La bailleresse déclare que deux paiements sont intervenus au cours des derniers mois : le premier remontant au 19 février 2026 d’un montant de 1 000,00 euros, le second au13 mars 2026 d’un montant de 1 260,33 euros. Elle indique s’opposer à l’octroi de délais de paiement.
[V] [I] a comparu. Le défendeur indique avoir procédé à un paiement en date du 04 avril 2026 qui règle selon lui l’intégralité du dernier loyer exigible. Il précise également qu’un surplus d’environ 300 euros a été versé, destiné à l’apurement de la dette locative. Le défendeur sollicite donc l’octroi de délais de paiement sur une durée de 36 mois.

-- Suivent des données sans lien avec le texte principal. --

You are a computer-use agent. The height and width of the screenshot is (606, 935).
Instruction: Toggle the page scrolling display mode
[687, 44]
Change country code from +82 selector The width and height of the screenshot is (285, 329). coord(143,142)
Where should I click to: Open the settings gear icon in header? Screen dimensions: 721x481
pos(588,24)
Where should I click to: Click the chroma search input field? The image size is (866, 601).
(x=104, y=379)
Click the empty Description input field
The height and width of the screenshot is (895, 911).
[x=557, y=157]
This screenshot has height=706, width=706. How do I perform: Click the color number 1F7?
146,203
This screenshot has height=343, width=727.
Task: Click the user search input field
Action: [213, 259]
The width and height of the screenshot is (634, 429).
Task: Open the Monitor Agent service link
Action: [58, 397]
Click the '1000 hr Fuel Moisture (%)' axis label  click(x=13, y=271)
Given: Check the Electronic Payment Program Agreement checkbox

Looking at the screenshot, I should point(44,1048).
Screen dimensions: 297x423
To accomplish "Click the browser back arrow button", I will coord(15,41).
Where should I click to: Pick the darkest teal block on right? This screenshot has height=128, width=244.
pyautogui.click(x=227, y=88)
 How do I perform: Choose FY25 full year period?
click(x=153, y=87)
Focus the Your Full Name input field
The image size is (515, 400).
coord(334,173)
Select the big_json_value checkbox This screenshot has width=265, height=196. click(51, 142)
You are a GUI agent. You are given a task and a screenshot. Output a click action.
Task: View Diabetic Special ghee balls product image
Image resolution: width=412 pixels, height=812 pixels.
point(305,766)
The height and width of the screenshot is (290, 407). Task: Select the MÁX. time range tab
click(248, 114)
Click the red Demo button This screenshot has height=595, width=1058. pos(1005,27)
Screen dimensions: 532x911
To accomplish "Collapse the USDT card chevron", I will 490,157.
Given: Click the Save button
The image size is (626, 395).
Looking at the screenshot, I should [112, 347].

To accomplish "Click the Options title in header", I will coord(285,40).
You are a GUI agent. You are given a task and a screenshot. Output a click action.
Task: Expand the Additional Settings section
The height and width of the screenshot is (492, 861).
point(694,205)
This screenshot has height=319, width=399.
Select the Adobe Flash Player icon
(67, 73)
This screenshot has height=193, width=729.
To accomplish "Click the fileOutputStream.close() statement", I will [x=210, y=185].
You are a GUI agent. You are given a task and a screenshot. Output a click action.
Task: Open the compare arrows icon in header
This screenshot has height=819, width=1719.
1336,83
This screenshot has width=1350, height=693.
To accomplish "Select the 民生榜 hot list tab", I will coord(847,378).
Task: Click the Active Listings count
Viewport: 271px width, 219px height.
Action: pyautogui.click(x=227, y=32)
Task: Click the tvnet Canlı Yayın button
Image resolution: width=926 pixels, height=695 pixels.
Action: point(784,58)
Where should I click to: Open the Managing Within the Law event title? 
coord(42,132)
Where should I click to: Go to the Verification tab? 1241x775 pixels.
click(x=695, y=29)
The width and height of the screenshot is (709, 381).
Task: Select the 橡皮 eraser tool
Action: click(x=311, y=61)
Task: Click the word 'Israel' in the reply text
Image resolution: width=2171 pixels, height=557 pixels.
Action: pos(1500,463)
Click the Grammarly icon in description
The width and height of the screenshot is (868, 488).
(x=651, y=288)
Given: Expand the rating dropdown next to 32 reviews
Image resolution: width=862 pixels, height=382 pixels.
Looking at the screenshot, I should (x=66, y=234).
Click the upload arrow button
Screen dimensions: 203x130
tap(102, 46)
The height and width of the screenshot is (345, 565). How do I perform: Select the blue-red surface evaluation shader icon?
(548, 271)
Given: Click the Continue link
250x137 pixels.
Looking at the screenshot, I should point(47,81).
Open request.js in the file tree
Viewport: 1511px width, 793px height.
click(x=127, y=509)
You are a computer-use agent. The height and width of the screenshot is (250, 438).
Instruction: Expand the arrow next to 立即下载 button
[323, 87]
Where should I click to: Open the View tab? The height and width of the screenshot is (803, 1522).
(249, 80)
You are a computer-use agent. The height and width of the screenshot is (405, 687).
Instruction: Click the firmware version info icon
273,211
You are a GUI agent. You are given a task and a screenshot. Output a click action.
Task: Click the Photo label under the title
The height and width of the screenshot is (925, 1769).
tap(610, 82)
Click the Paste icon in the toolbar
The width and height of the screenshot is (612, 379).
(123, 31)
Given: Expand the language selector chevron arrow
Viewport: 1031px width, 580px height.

A l’appui de sa demande, il produit notamment le justificatif du paiement susmentionné.
[E] [C] épouse [I], citée à étude du commissaire de justice en application des articles 656 et 658 du code de procédure civile, n’a pas comparu et n’a pas été représentée.
MOTIFS DE LA DECISION
Il résulte des pièces versées aux débats que les parties sont liées par un bail à usage d’habitation principale portant sur des locaux sis [Adresse 6] en date du 07 et 08 mars 2023 et par un bail de stationnement avec prise d’effet au 17 mars 2023 portant sur la place de parking n°P33 située à la même adresse que le logement, contenant tous deux une clause résolutoire.
La procédure diligentée est régulière pour avoir respecté toutes les exigences de la loi notamment quant à la forme du commandement de payer les loyers visant la clause résolutoire délivré le 03 octobre 2025, et à la saisine de la Commission de Coordination des Actions de Prévention des Expulsions locatives dans le Var réputée faite suite à la saisine de la Caisse d’Allocations Familiales du Var en date du 12 septembre 2025, et à la notification de la présente assignation au représentant de l’Etat le 16 janvier 2026, soit six semaines au moins avant l’audience pour permettre de saisir les organismes sociaux et les services compétents.
Malgré le rappel de façon claire et légale des clauses résolutoires prévues dans les deux baux aux articles 7 et 8 faisant la loi des parties et de leurs conséquences graves par le commandement de payer en date du 03 octobre 2025, les locataires n’ont pas apuré l’intégralité de la dette dans les délais impartis ni sollicité de délai par les voies légales.
Dès lors, force est de constater l’acquisition de la clause résolutoire des baux.
Il résulte par ailleurs des pièces versées et notamment du relevé de situation de compte actualisé au 04 avril 2026, que le retard pris par les défendeurs dans le paiement des loyers, charges et indemnités d’occupation s’élève à la somme de 6 726,20 euros, échéance d’avril 2026 incluse (déduction faite des frais de contentieux de 190,87 euros appelés le 17 février 2026 et de 182,93 euros appelés le 04 mars 2026, étant rappelé que seuls les impayés locatifs peuvent constituer la dette locative en application de l’article 4 p) de la loi du 06 juillet 1989, et déduction faite également de la somme de 1 259,43 payée par les locataires le 04 avril 2026, en atteste la copie d’un courrier électronique de la société CDC Habitat confirmant ledit paiement).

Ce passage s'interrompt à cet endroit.